• ESTRATTO FORNITO:
◇ ◇ ◇ ◇

E se è vero che, oggi i parlamentari sono solo 227 (l’ultimo espulso è l’ormai ex presidente della commissione Esteri del Senato, Vito Petrocelli), rispetto ai 338 che staccarono il biglietto per il Palazzo nel 2018, con le percentuali attuali è difficile immaginare che il M5s riesca ad eleggere più di 60-70 parlamentari. Un numero esiguo e che, comunque, necessiterà dell’ovvio ‘ricambio’ che chiederà Conte per eleggere uomini e donne a lui più vicine (i cinque vicepresidenti di Conte, Rocco Casalino, le ex sindache Raggi e Appendino), oltre a figure della società civile (il diplomatico Benassi, il sociologo De Masi, etc).

Il tetto dei due mandati e il tema delle deroghe

Inoltre, c’è il ‘tema dei temi’, il tetto dei due mandati, previsto dallo Statuto del Movimento e che almeno il Garante, Beppe Grillo, è assai restio a toccare. Le soluzioni in vista sono due.

Alcune, limitate, ‘deroghe’ per personalità di peso e rilievo (il presidente della Camera Fico, il ministro degli Esteri Di Maio, la vicepresidente del Senato Taverna, l’ex capo politico Crimi, il capodelegazione al governo Patuanelli, etc.) e la possibilità della ‘deroga’ al tetto dei due mandati tramite la possibilità di candidarsi alle Regionali (cariche di governatore, consigliere) e Comunali (idem) pur avendo già svolto due legislature.

◇ ◇ ◇ ◇

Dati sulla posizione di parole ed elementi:
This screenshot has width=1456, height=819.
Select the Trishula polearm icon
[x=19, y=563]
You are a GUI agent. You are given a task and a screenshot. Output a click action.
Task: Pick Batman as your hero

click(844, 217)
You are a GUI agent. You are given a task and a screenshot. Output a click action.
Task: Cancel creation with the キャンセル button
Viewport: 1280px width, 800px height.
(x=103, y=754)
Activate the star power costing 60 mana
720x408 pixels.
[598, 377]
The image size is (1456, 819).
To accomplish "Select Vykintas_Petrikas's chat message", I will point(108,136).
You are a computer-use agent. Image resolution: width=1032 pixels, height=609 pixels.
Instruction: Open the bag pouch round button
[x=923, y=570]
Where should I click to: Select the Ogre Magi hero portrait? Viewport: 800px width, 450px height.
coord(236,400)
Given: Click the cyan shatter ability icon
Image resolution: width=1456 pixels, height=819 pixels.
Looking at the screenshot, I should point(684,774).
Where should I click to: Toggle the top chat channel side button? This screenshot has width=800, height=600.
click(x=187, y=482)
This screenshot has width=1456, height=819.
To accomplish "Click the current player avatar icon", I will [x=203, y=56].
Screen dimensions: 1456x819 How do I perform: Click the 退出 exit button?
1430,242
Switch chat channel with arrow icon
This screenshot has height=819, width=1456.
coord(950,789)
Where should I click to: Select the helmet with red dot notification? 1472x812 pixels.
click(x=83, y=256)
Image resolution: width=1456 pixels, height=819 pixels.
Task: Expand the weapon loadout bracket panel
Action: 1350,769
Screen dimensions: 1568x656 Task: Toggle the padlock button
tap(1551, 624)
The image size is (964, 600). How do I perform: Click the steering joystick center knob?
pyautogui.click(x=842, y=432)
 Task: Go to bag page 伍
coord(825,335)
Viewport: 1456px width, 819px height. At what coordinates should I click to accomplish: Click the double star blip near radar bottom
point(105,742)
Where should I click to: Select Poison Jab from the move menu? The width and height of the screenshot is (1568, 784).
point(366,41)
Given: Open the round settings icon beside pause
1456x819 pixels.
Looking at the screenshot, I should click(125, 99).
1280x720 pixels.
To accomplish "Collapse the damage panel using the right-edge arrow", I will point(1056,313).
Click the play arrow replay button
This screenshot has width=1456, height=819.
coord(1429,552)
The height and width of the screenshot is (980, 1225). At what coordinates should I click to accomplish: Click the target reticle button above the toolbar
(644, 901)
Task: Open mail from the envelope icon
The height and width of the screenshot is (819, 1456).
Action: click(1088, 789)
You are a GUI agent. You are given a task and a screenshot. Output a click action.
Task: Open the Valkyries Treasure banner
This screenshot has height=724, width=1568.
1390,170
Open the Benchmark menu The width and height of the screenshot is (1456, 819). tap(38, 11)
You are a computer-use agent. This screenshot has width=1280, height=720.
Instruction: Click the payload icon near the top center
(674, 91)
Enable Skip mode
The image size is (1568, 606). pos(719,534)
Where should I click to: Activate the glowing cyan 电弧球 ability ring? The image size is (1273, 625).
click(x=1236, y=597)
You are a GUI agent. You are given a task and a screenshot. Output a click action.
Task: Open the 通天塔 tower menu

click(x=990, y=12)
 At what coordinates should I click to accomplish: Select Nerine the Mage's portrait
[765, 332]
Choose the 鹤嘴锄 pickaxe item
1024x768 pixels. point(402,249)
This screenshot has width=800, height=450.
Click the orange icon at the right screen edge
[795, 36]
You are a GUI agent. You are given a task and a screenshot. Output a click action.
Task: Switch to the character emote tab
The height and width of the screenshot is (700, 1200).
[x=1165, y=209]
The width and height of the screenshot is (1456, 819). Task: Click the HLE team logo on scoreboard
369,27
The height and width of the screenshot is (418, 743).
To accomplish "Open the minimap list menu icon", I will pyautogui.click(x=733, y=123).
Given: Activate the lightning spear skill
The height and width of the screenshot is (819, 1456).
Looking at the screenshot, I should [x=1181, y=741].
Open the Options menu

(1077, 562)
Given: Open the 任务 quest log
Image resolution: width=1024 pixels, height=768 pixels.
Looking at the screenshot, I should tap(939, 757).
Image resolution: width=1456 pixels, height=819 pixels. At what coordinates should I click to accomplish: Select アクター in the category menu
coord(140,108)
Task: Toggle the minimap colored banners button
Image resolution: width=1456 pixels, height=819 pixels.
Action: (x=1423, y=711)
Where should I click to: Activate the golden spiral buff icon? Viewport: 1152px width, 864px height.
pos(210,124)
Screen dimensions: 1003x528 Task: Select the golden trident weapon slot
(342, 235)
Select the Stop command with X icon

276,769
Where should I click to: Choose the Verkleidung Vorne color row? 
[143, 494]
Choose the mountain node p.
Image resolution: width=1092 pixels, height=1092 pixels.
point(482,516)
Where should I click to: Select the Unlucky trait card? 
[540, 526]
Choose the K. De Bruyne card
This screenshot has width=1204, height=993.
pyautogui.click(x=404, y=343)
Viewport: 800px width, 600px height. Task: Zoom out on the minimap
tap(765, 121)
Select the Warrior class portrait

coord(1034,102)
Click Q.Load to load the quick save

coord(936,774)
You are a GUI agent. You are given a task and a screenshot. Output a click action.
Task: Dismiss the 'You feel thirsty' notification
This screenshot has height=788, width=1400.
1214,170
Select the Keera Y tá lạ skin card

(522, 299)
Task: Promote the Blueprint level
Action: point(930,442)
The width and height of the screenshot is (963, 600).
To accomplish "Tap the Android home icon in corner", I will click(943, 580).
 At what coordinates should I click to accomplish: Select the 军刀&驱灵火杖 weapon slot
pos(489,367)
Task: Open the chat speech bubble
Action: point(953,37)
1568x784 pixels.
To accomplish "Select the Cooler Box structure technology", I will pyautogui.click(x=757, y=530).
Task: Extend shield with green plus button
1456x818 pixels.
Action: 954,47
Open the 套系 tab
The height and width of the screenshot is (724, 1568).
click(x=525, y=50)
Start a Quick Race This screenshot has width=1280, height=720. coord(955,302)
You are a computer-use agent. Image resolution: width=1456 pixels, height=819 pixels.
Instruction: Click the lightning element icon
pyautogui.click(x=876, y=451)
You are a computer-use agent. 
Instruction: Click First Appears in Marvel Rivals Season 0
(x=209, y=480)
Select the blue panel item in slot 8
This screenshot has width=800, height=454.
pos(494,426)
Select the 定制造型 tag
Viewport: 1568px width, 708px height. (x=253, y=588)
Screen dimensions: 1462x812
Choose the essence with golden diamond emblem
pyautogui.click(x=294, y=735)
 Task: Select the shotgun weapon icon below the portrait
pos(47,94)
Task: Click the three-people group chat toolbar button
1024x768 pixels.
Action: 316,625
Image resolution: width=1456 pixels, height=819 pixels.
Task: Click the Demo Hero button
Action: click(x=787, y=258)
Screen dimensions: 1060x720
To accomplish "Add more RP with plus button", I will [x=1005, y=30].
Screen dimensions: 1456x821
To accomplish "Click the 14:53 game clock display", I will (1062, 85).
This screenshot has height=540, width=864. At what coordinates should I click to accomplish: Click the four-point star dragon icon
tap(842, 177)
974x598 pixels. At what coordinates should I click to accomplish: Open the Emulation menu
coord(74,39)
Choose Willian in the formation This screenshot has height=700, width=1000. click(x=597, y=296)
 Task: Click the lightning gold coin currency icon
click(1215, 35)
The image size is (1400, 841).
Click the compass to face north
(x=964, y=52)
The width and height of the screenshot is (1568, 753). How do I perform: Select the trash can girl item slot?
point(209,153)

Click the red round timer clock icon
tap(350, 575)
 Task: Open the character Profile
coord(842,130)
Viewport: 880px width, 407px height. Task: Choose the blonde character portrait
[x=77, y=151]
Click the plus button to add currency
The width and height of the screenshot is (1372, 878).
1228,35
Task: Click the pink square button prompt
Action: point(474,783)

◇ ◇ ◇ ◇

• COMPITI DA SVOLGERE:
a. Rispondi alle seguenti domande sull'estratto sul M5s:
(i) Quanti sono oggi i parlamentari del Movimento?
(ii) Chi ricopre il ruolo di Garante?
(iii) Quante sono le soluzioni in vista sul tetto dei due mandati?
b. Secondo l'estratto sul M5s, a quale scopo Conte chiederà il "ricambio" tra i parlamentari?
c. Prosegui l'estratto sul M5s dopo l'ultima frase riportata.

• RISPOSTE AI COMPITI:
a.
(i) 227.
(ii) Beppe Grillo.
(iii) Due.

b. Conte chiederà il ricambio per far eleggere uomini e donne a lui più vicini, come i suoi cinque vicepresidenti, Rocco Casalino e le ex sindache Raggi e Appendino. Vuole inoltre portare in Parlamento figure della società civile, come il diplomatico Benassi e il sociologo De Masi.

c.
Basterà per tacitare i tanti appetiti degli esclusi? Difficile a dirsi, ancora meno a farsi. Certo, con una legge elettorale di tipo proporzionale, il problema sarebbe meno drastico e drammatico, ma se restasse il Rosatellum, che prevede il 37% di collegi uninominali, per quella quota parte bisognerà trattare soprattutto con il Pd perché i collegi ‘sicuri’, per il Movimento (tranne, in parte, la Campania e la Sicilia) saranno ben pochi e dovrà essere il Pd a farsene carico, nel Centro-Nord, il che – allo stato – non pare impresa facile.

Alle Comunali la lista M5s c’è solo in 64 centri

Del resto, che il Movimento sia sempre più debole ed esangue lo dimostrano anche le liste presentate nei Comuni alle prossime Comunali. Il numero dei comuni al voto in cui il M5s si presenta è ridicolo per quanto è basso: solo il 6,5% (64 comuni su 978 che vanno al voto).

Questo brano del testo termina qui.